Continue the article below on building a simplified React from scratch, starting right after its last line. Do not continue the listing that follows it.

GIVEN PASSAGE:
────────────────────────────────────────

React v19 beta has been released. Compared to React 18, it offers many user-friendly APIs, though its core principles remain largely unchanged. You might have been using React for a while, but do you know how it works under the hood?

This article will help you building a version of React with about 400 lines of code that supports asynchronous updates and can be interrupted—a core feature of React upon which many higher-level APIs rely. Here is a final effect Gif:

I used the tic-tac-toe tutorial example provided by React’s official website and can see that it works well.

It is currently hosted on my GitHub, and you can also visit the Online Version to try it out for yourself.

JSX and createElement 

Before diving into the principles of mini-react.ts, it's important to understand what JSX represents. We can use JSX to describe the DOM and easily apply JavaScript logic. However, browsers don’t understand JSX natively, so our written JSX is compiled into JavaScript that browsers can understand.

I used babel here, but of course you can use other build tools and the content they generate will be similar.

So you can see that it calls React.createElement, which provides the following options:

1. type: Indicates the type of the current node, such as div.

2. config: Represents the attributes of the current element node, for example, {id: "test"}.

3. children: Child elements, which could be multiple elements, simple text, or more nodes created by React.createElement.

If you are a seasoned React user, you might recall that before React 18, you needed to import React from 'react'; to write JSX correctly. Since React 18, this is no longer necessary, enhancing developer experience, but React.createElement is still called underneath.

For our simplified React implementation, we need to configure Vite withreact({ jsxRuntime: 'classic' }) to compile JSX directly into the React.createElement implementation.

Then we can implement our own:

// Text elements require special handling.
const createTextElement = (text: string): VirtualElement => ({
  type: 'TEXT',
  props: {
    nodeValue: text,
  },
});

// Create custom JavaScript data structures.
const createElement = (
  type: VirtualElementType,
  props: Record<string, unknown> = {},
  ...child: (unknown | VirtualElement)[]
): VirtualElement => {
  const children = child.map((c) =>
    isVirtualElement(c) ? c : createTextElement(String(c)),
  );

  return {
    type,
    props: {
      ...props,
      children,
    },
  };
};

Render

Next, we implement a simplified version of the render function based on the data structure created earlier to render JSX to the real DOM.

// Update DOM properties.
// For simplicity, we remove all the previous properties and add next properties.
const updateDOM = (DOM, prevProps, nextProps) => {
  const defaultPropKeys = 'children';

  for (const [removePropKey, removePropValue] of Object.entries(prevProps)) {
    if (removePropKey.startsWith('on')) {
      DOM.removeEventListener(
        removePropKey.substr(2).toLowerCase(),
        removePropValue
      );
    } else if (removePropKey !== defaultPropKeys) {
      DOM[removePropKey] = '';
    }
  }

  for (const [addPropKey, addPropValue] of Object.entries(nextProps)) {
    if (addPropKey.startsWith('on')) {
      DOM.addEventListener(addPropKey.substr(2).toLowerCase(), addPropValue);
    } else if (addPropKey !== defaultPropKeys) {
      DOM[addPropKey] = addPropValue;
    }
  }
};

// Create DOM based on node type.

────────────────────────────────────────

DATA:
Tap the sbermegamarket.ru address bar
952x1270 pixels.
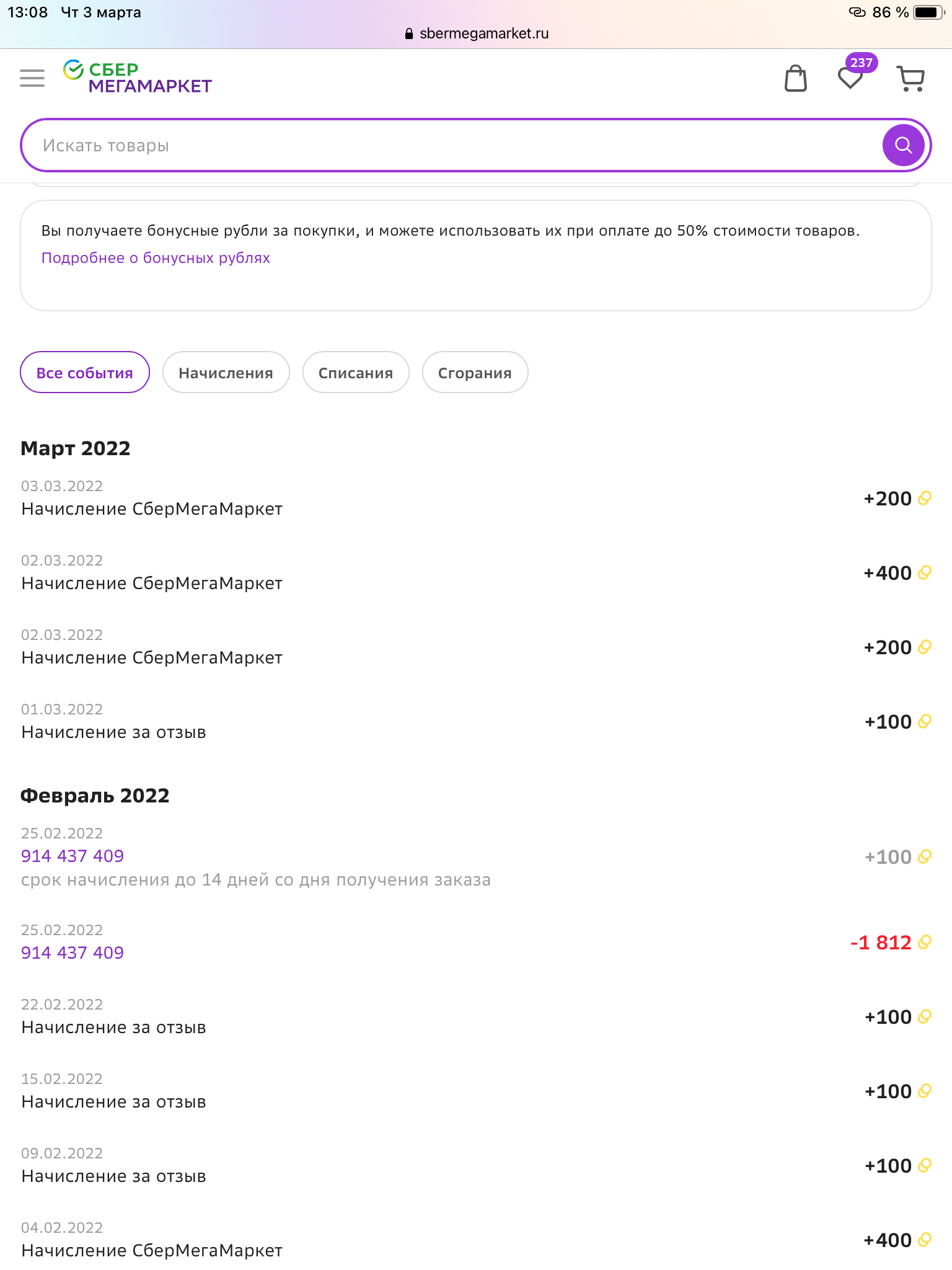(476, 33)

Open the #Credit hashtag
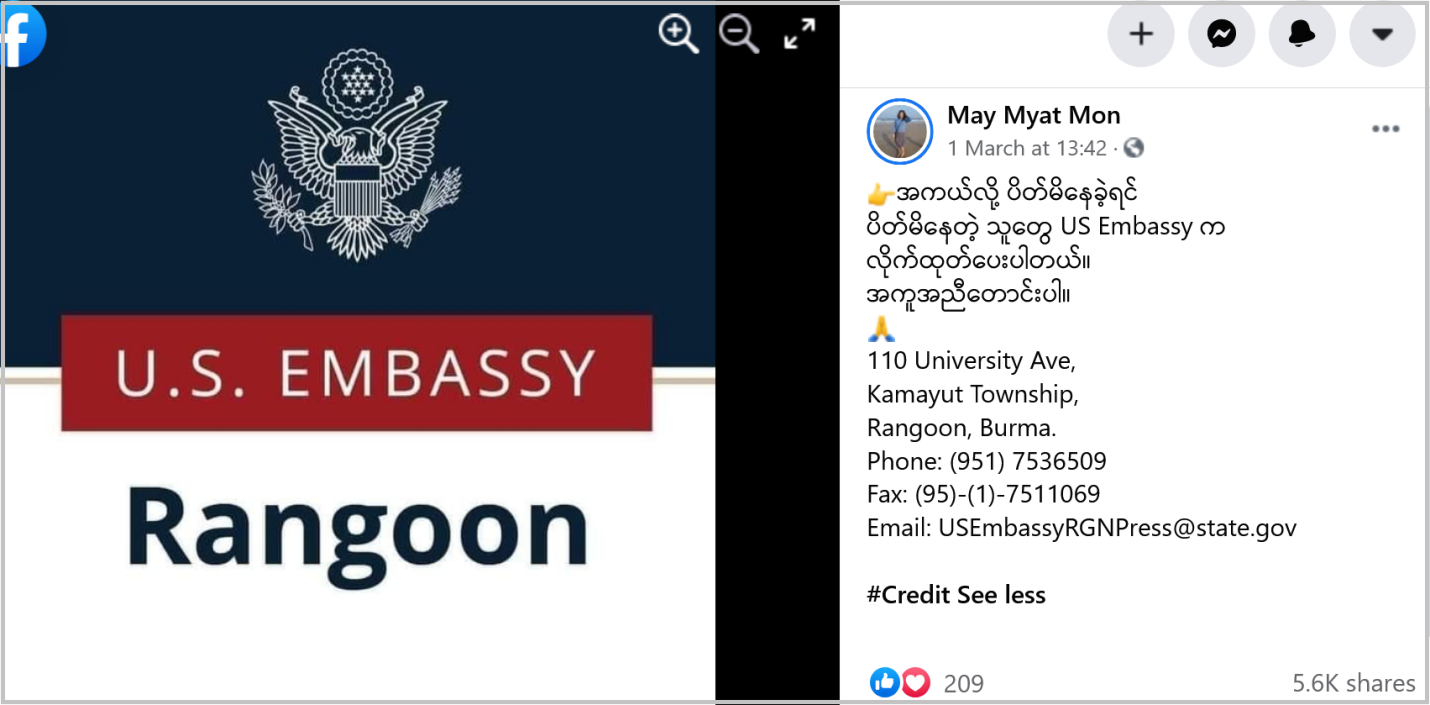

────────────────────────────────────────

EXPECTED ANSWER:
const createDOM = (fiberNode) => {
  const { type, props } = fiberNode;
  let DOM = null;

  if (type === 'TEXT') {
    DOM = document.createTextNode('');
  } else if (typeof type === 'string') {
    DOM = document.createElement(type);
  }

  // Update properties based on props after creation.
  if (DOM !== null) {
    updateDOM(DOM, {}, props);
  }

  return DOM;
};

const render = (element, container) => {
  const DOM = createDOM(element);
  if (Array.isArray(element.props.children)) {
    for (const child of element.props.children) {
      render(child, DOM);
    }
  }

  container.appendChild(DOM);
};

Here is the online implementation link. It currently renders the JSX only once, so it doesn’t handle state updates.

Fiber architecture and concurrency mode

Fiber architecture and concurrency mode were mainly developed to solve the problem where once a complete element tree is recursed, it can't be interrupted, potentially blocking the main thread for an extended period. High-priority tasks, such as user input or animations, might not be processed timely.

In its source code the work is broken into small units. Whenever the browser is idle, it processes these small work units, relinquishing control of the main thread to allow the browser to respond to high-priority tasks promptly. Once all the small units of a job are completed, the results are mapped to the real DOM.

And in real React, we can use its provided APIs like useTransition or useDeferredValue to explicitly lower the priority of updates.

So, to sum up, the two key points here are how to relinquish the main thread and how to break down work into manageable units.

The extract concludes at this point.